Given the relation \eqref{entry1ii}, we can define the $q$-Gamma function, for $|q|<1$, as \label{qgammadef} \Gamma_q (x)= \frac{\qrfac{q}{\infty}}{(1-q)^{x-1} \qrfac{q^{x}}{\infty}}.

Remarks. The proof by Gosper, reported by Andrews [1] and reproduced in Gasper and Rahman [4] uses Euler's Product definition of the Gamma Function. Equation \eqref{entry1ii} is Entry 1(ii) in Berndt [2, ch.16]. The limit definition is entry 2293 in Carr's book [3], so Ramanujan had access to it.

References
1. G. E. Andrews, $q$-Series: Their development and application in analysis, number theory, combinatorics, physics and computer algebra, NSF CBMS Regional Conference Series, 66 1986.

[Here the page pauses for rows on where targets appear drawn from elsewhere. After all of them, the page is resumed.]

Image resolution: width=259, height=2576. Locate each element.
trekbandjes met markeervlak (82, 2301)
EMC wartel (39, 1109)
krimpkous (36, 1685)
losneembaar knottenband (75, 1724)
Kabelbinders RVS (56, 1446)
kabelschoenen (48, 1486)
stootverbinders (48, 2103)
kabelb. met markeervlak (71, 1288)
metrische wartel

2. B. C. Berndt, Ramanujan's Notebooks, Part III, Springer Verlag, New York, 1991.
3. G. S. Carr, Formulas and Theorems of Pure Mathematics, 2nd ed., Chelsea, NY, 1970.
4. G. Gasper and M. Rahman, Basic Hypergeometric Series, Encyclopedia of Mathematics And Its Applications 35, Cambridge University Press, Cambridge, 1990; Second Ed. (2004).
5. E. D. Rainville, Special Functions, Chelsea, NY (1960).